Я без конца воображал себе эту сцену. Лежал ли дядя Роман на носилках одетым? Плакала ли русская? Неужели никто ее не пожалел?
До чего же прекрасная должна получиться живая картина!
Я начал готовиться к выступлению. На самом деле требовались трое участников, однако, поразмыслив, я пришел к заключению, что дядю Романа, как безвольную и вдобавок полностью обезвоженную куклу, может с успехом заменить валик с дедушкиной оттоманки. Моя закадычная подружка, китаянка Цзу, согласилась изображать русскую. В роли бабушки Стаси должен был выступить я сам.
— Я слыхал, ты хочешь устроить театр? — поинтересовался дядя Ясь. Часом раньше он пришел нас навестить, и пепельница, стоявшая перед ним на столе, уже была полна окурков. С тех пор как дядя загубил себе поджелудочную железу, он бросил пить, но каждый день выкуривал не меньше шестидесяти «экстра крепких».
— Никакой не театр, — возразил я. — Не хочу я устраивать театр. Хочу показывать живые картины.
— Это что же такое, дружок? — не понял дядя. — Пантомима?
— Что такое пантонима?
— Не пантонима, а пантомима. Как бы тебе попроще объяснить… — Дядя Ясь загасил окурок в пепельнице и тут же извлек из пачки следующую сигарету. — Пантомима — это театр без слов. Театр, в котором не говорят.
— Мне нужно сказать два слова, дядя. Всего два.
— Два слова это уже слишком много. В пантомиме нельзя произносить ни одного.
— Да не хочу я показывать пантомиму. Это будет живая картина, — упрямо повторил я.
— Ну хорошо, хорошо, дружок, — согласился дядя. — Делай как знаешь. А про что будет эта картина?
— Про нас, — сказал я. — Про бабушку Стасю и дядю Романа, а в следующий раз, может, и про тебя.
— Про меня? — удивился дядя и посмотрел на свои пожелтевшие от никотина пальцы. — Интересно, как ты меня покажешь.
— По правде. Как в жизни, — сказал я и вдруг сообразил, что у дяди Яся очень печальное лицо.
— Попробуй, — буркнул он. — Хотелось бы и мне так…
Большой прием по случаю бриллиантовой свадьбы дедушки с бабушкой продолжался уже несколько часов. Я заметил, что, поглядывая на меня, гости заговорщически перемигиваются, словно хотят сказать: «Мы уже знаем. Знаем и ждем…»
Все были предупреждены о моем выступлении.

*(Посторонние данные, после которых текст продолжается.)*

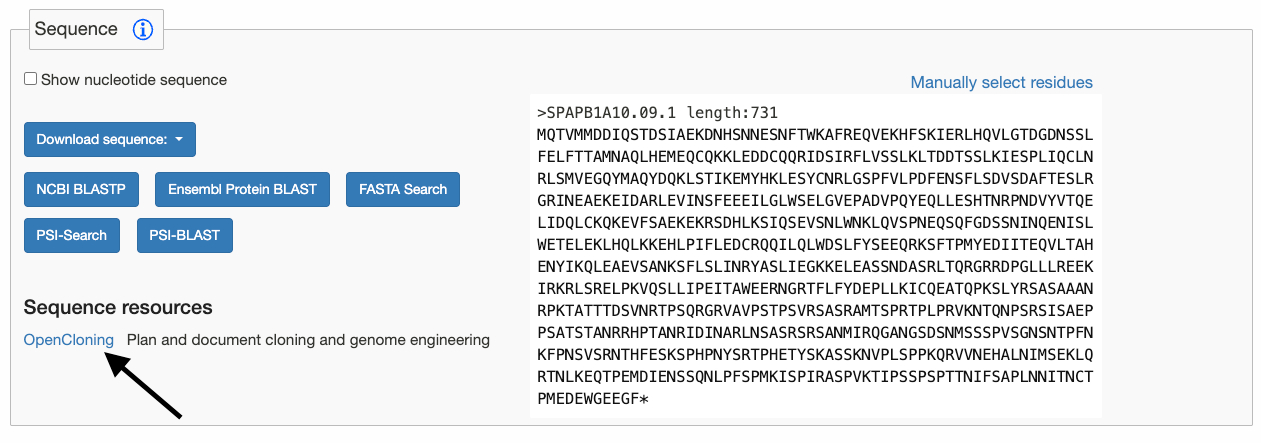This screenshot has width=1261, height=443.
Task: Click the info icon beside Sequence heading
Action: tap(142, 29)
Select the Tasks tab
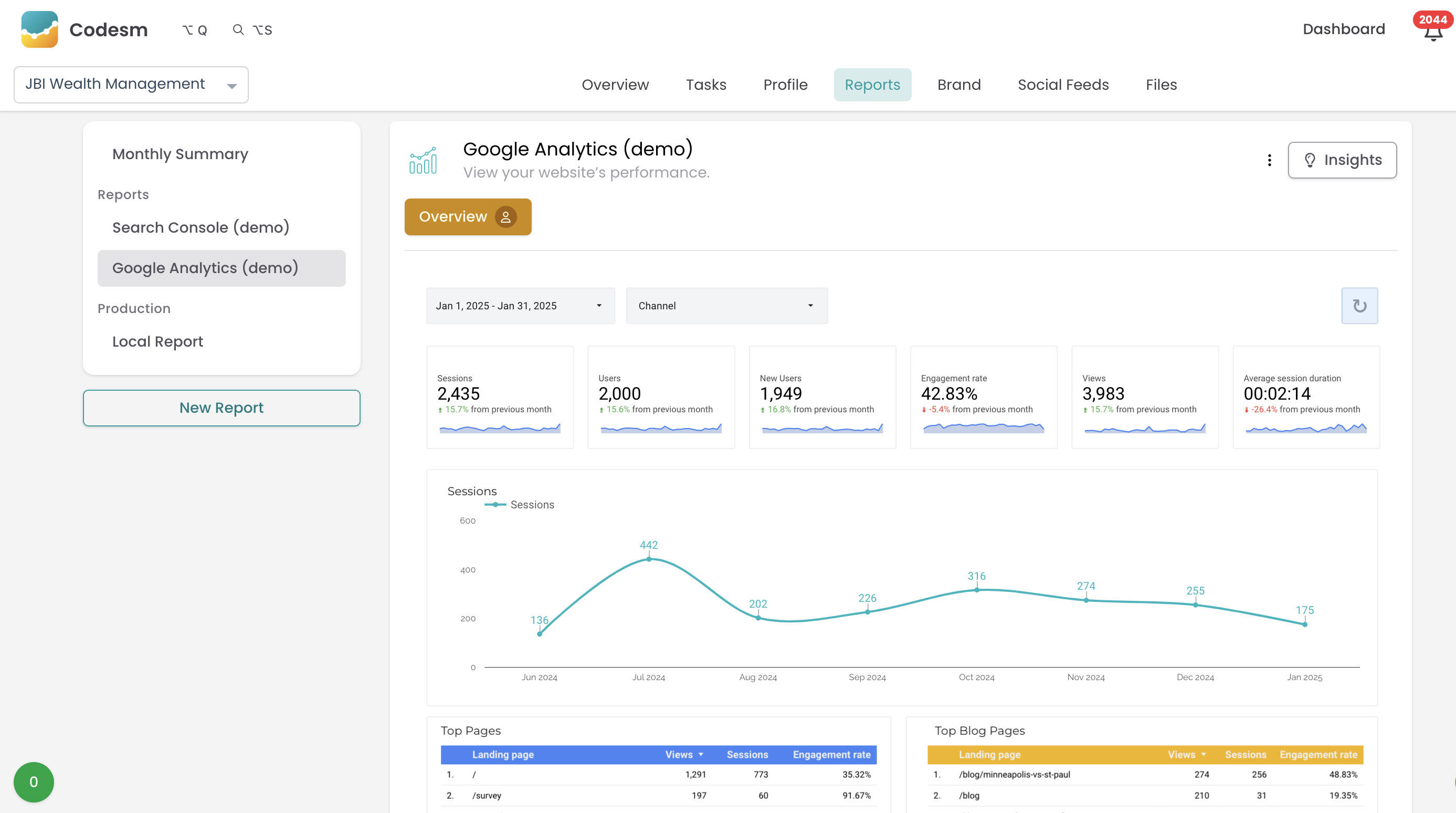The width and height of the screenshot is (1456, 813). pos(705,84)

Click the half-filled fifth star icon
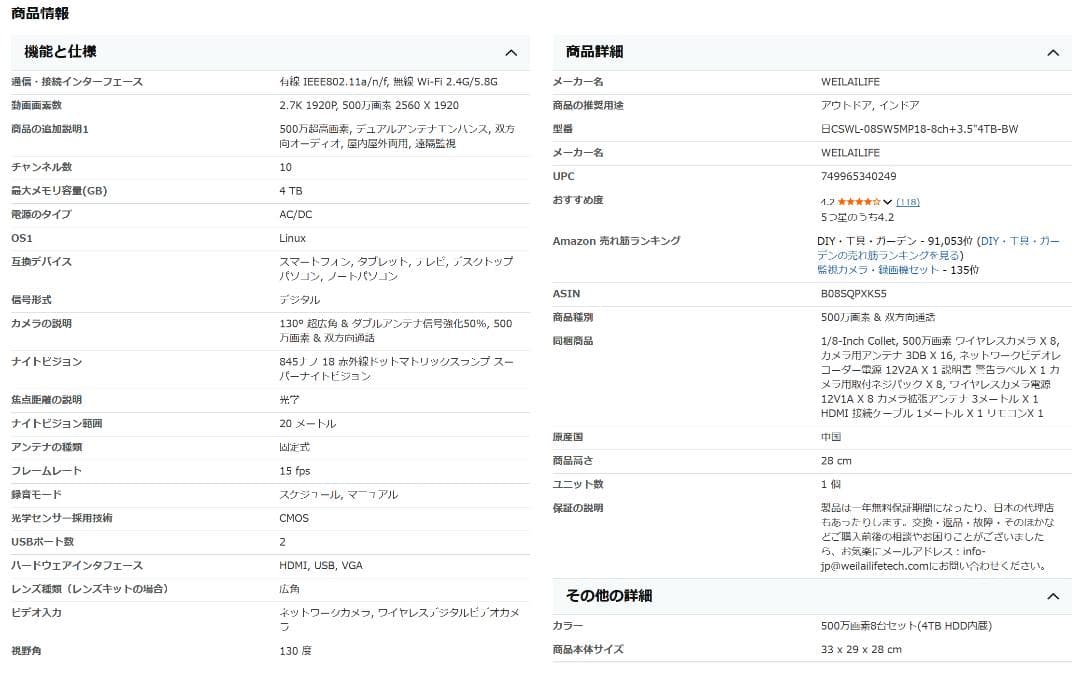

В распахнутой настежь трехстворчатой двери, отделявшей прихожую от столовой, висел занавес из простыни. В комнате рядами, как в театре, были расставлены стулья и табуретки. Два почетных места в середине я отвел дедушке и бабушке. Супруги Пое, полковничиха Сливовская и адвокат Крукович, самые главные гости, должны были сидеть рядом с юбилярами в первом ряду.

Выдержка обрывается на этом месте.